Growth in the second quarter was 4.2%, up from 2.2% in Q1, and estimates are for it to remain north of 4% going into Q4. Unemployment remains historically low, inflation is tame, the housing market remains robust and the fiscal stimulus released by the tax reform act in 2017 is still feeding its way into the economy.

The August employment report showed an increase of 201k nonfarm jobs, up from 147k the month before, and an unemployment rate of 3.9%. Importantly, average hourly earnings rose +0.4% for the month and are now up +2.9% YoY. The Labor Force Participation Rate fell to 62.7% from 62.9% while the Underemployment Rate came in at 7.4%. Weekly Initial Jobless Claims averaged 205,000 in September.

The Producer Price Index for August fell -0.1%, as did Core PPI; although the top line number is up +2.8% YoY while core PPI is up +2.3% YoY. Consumer prices rose +0.2% in August while core CPI was up just +0.1%. Year over year, CPI is up +2.7% while ex-food and energy prices rose +2.3%. The Fed’s preferred measure of inflation the PCE Core was unchanged in August and is up a scant +2.0% YoY. Broad price inflation is yet to be problematic for the economy.

Despite the steady rise in short-term interest rates, mortgage rates remain attractive and have helped to buoy the housing market. According to the S&P CoreLogic CS 20-City index, home prices rose +0.09% in July and are up +5.92% YoY. Housing Starts for August rose a better than expected +9.2% while New Home Sales edged up +3.5%, beating expectations. Existing Home Sales were flat in August while Building Permits dropped -5.7% from July.

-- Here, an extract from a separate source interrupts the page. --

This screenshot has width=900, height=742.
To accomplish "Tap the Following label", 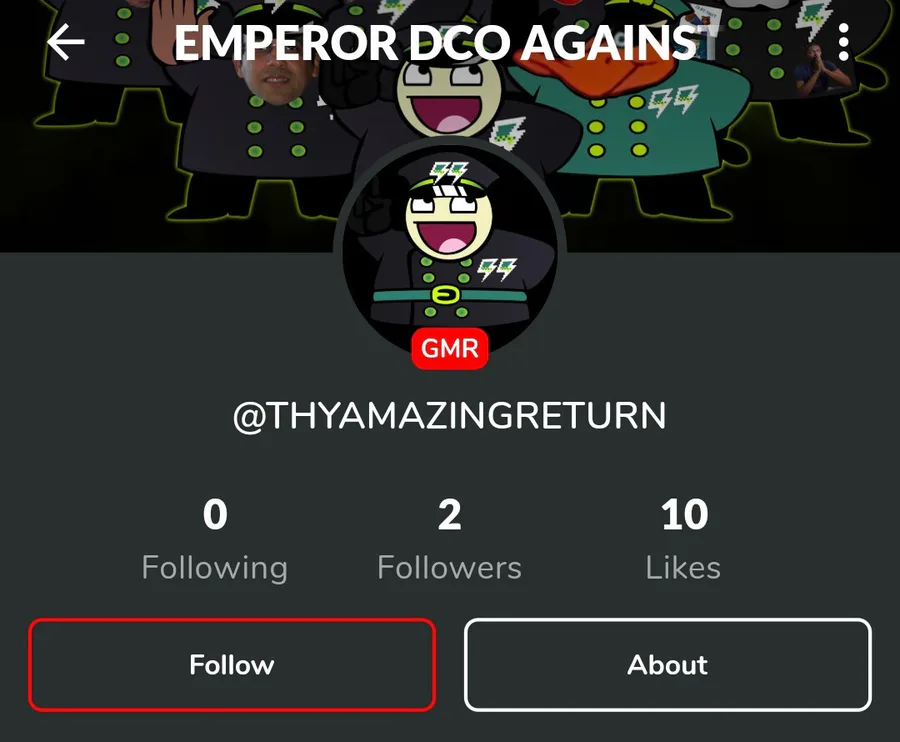I will 215,568.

The Federal Reserve raised the Fed Funds rate to a range of 2.0% to 2.25% at its September meeting and indicated another 25 basis point move was likely before year-end. An additional 75 to 100 bps worth of moves in likely in 2019, bringing the Funds rate to approximately 3.5%. This should be sufficient to slow down domestic growth while ensuring the Fed has enough room to lower rates should the US encounter a recession in late 2019 or 2020.

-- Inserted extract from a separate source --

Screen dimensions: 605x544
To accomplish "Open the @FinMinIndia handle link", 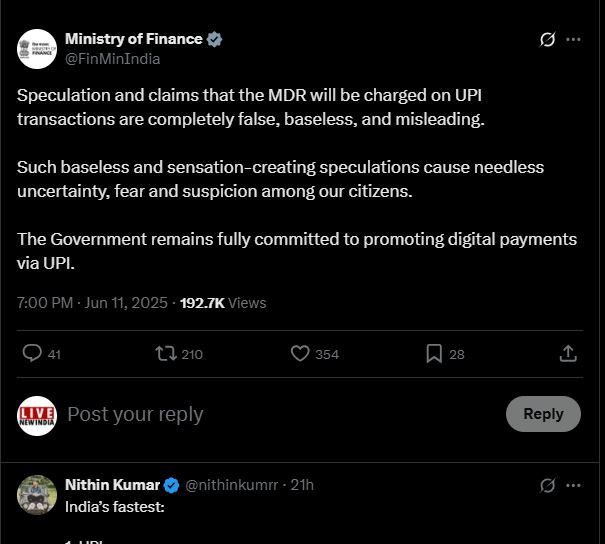I will pyautogui.click(x=112, y=58).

S&P 500: Best Quarterly Performance in Nearly Five Years

U.S. equities closed the third quarter near record highs, with the S&P 500 having its best quarterly performance in nearly five years. The benchmark U.S. Large-Cap Index rose +0.57% on the month, and a stealthy +7.71% during the quarter to bring its year to date return to +10.56%. Not bad for all of the scary geopolitical headlines crossing the newswire daily. Growth stocks, as measured by the S&P 500/Citi Growth Index rose +0.73% on the month, and +9.28% on the quarter.

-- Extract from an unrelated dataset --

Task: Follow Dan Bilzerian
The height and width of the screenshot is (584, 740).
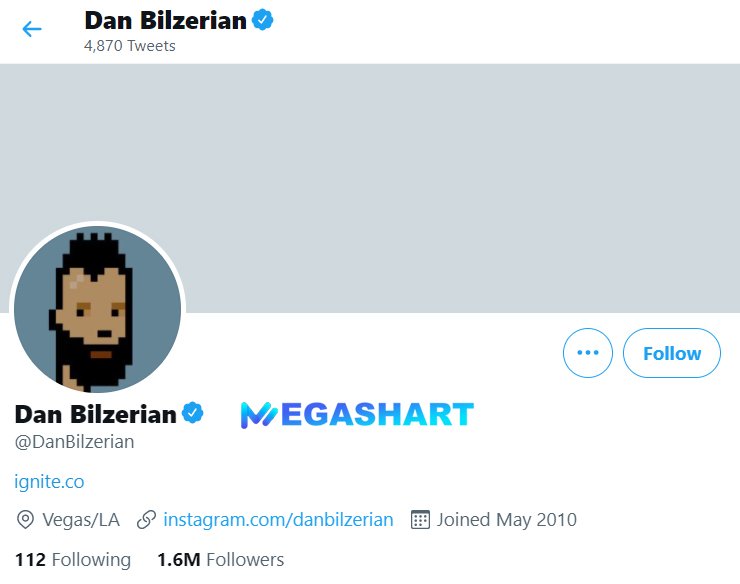Action: coord(671,353)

For the year, Large-Cap Growth as a factor has returned +17.24%. Value stocks, as measured by the S&P 500/Citi Value Index, rose +0.38% on the month, and trailed the broader index during the quarter, returning +5.86%. For the year, Value stocks remain well behind Growth stocks, and the broader market, up a paltry +3.51%.

Related: Private Payrolls Grow in September, Dow Climbs Over 100 Points

Small- and Mid-Cap equities gave back gains during September, with the S&P Small-Cap 600 Index losing -3.17%, and the S&P Mid-Cap 400 Index losing -1.10%. Small- and Mid-Cap stocks have given back recent gains as the U.S. Dollar has weakened from recent highs, and geopolitical tensions softened, albeit slightly.

For the year, Small-Caps remain a top performing asset class, up +14.52%, while Mid-Caps continue to lag the broader market and their Small-Cap brethren, up +7.48% YTD.

At the sector level September was a mixed bag with 6 of 11 sectors finishing the month in the green.

Telecoms led the way, gaining +4.26% as the sector was renamed the Communications Services sector.

The sector reshuffling saw companies such as Facebook and Alphabet (Google) shift from the Technology sector to the newly formed Communications Services sector. Companies from the Consumer Discretionary sector such as CBS, Netflix, and Disney also moved over to the newly formed sector. In all, approximately 22% of Consumer Discretionary and 21% of Technology sector weights moved over to the new GICS sector.

Furthermore, Healthcare was resurgent, gaining +2.93% on the month, and finished as the top performer during Q3, up +14.53% during the quarter. Financials were one of the worst performers on the month, losing -2.22%, despite the Federal Reserve raising rates last week. Financials performance is flat YTD.